Cyril Baldy : Il m’en est resté une approche fondée sur quatre pôles : la danse, le mouvement, la musicalité, le contrepoint. Dans ses pièces des dernières années, William Forsythe est revenu à quelque chose d’un peu plus académique. J’essaie, pour ma part, de rester dans le canon académique le plus possible. En tout cas, je n’utilise pas de pieds et mains flex, je reste vraiment dans le vocabulaire classique. Je ne veux pas tendre vers le néoclassique. Certaines instructions que je donne sortent cependant du vocabulaire de la verticalité propre au langage classique. Je parle beaucoup de ce qui se passe derrière le corps, j’essaie de renverser le mouvement. J’aime le flow, avoir le sentiment que les gens dansent. J’aime le petit allegro parce que c’est un rythme enlevé, comme un galop. J’aime qu’il y ait une certaine difficulté chorégraphique. Il s’agit de faire en sorte que les danseurs doivent trouver des solutions pour résoudre la chorégraphie. À partir des variations, ils se livrent à ce jeu de puzzle et donc, ils re-chorégraphient ma chorégraphie. Je suis attentif également au jeu de bas de jambes. Cela provient de Forsythe et de Christiane Vaussard, professeure qui a enseigné au Conservatoire avant mon passage entre ses murs, et à l’école de danse de l’Opéra de Paris. Elle était la reine des bas de jambes à la française, du petit allegro, de cette vivacité. C’est vraiment quelque chose que j’admire, sans l’avoir expérimenté directement en tant qu’étudiant. Je reviens dessus presque trente ans après.
Comment enseignez-vous la musicalité ? Le manque de rapport à la musicalité est un reproche que Benjamin Millepied avait adressé à l’enseignement de la danse classique en France.
Cyril Baldy : Pour moi, en France comme ailleurs, la musicalité est quelque chose qui se travaille.

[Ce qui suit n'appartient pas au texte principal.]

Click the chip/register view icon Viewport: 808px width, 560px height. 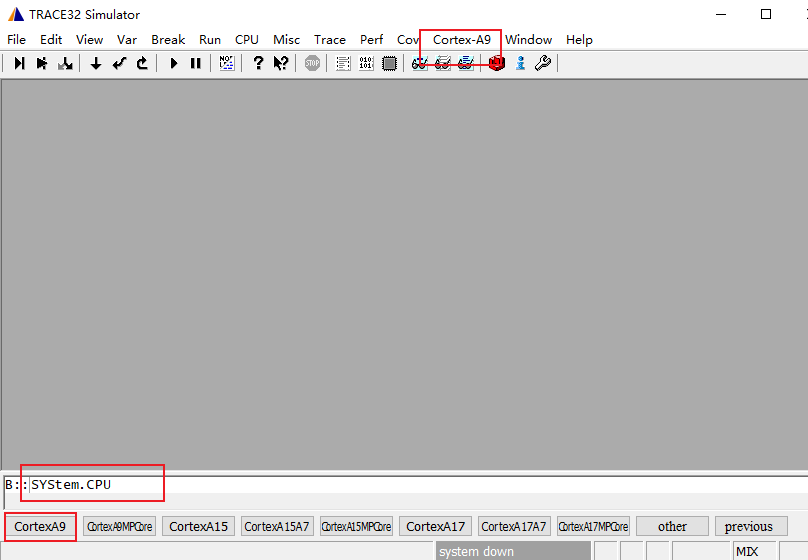pos(389,63)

On croit, à tort, qu’elle advient d’elle-même. Or c’est un travail à faire, un effort à fournir. L’exemple que je donne souvent est celui du chef d’orchestre. Sans lui, l’orchestre ne joue pas vraiment. Il insuffle l’attaque, il impulse le souffle, il exagère ses mouvements pour créer la musicalité, qui demande beaucoup à l’interprète.
Comment abordez-vous les danseur·ses de ballet, si votre sentient method n’entre pas en jeu ?

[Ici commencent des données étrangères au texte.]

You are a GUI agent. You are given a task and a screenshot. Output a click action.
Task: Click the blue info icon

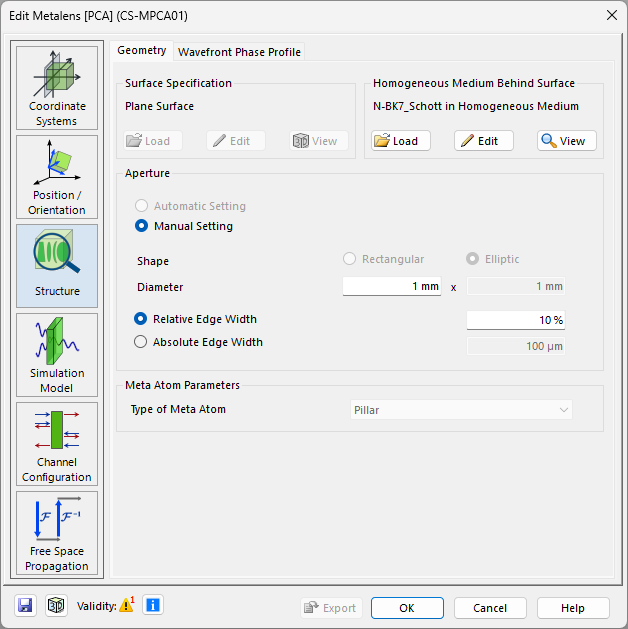(152, 605)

Cyril Baldy : Je ne parle jamais de psychologie, de ressentis, cela appartient aux danseur·ses. Je ne parle que d’actions physiques, mais toute cette intériorité sensible ressort, bien sûr. C’est cela qui est beau, en fait : quand cela commence à être théâtral. Ce que la personne traverse au niveau physique devient prégnant. Son ressenti dans la danse, sa relation avec l’extérieur, sont prégnants. C’est ce qui est fabuleux, quand on chorégraphie : on voit comment les gens peuvent se comporter individuellement et en groupe. Je ne m’en lasse jamais.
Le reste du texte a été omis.